Et si la Loi sur les compétences municipales permet aux municipalités d’adopter des règlements envers la salubrité et les nuisances, rien ne les oblige à le faire.
«Il faudrait un code du logement provincial, soutient la coordonnatrice du Carrefour d’action populaires, ****Myriam Raymond****. Les inspecteurs en service d’incendie des villes pourraient être formés et envoyer directement leurs rapports à la Régie du logement.»

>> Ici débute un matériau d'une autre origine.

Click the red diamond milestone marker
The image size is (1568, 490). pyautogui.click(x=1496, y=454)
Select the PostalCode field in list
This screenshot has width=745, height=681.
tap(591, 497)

«Il faut réfléchir à la question, convient le député de Bertrand, ****Claude Cousineau****. Il va falloir prévoir des mesures pour s’assurer de bien loger notre monde.» Le préfet de la MRC des Pays-d’en-Haut, ****Charles Garnier****, n’hésite pas à faire le parallèle avec les problèmes qui se sont multipliés au cours des années dans la gestion des fosses septiques: «Avant, il fallait poursuivre le propriétaire qui ne voulait pas se conformer devant les tribunaux. Maintenant, on est en mesure d’exécuter les travaux nous-mêmes et d’envoyer la facture au contrevenant. S’il ne paie pas, on l’inclut sur le compte de taxes. Si on peut l’appliquer pour l’environnement, pourquoi ne pas l’appliquer à la salubrité?»
Ces principes sont valables, mais l’heure n’est pas au débat de société. Si rien n’est fait d’ici 5 jours, Maxime et ses parents se retrouveront à la rue.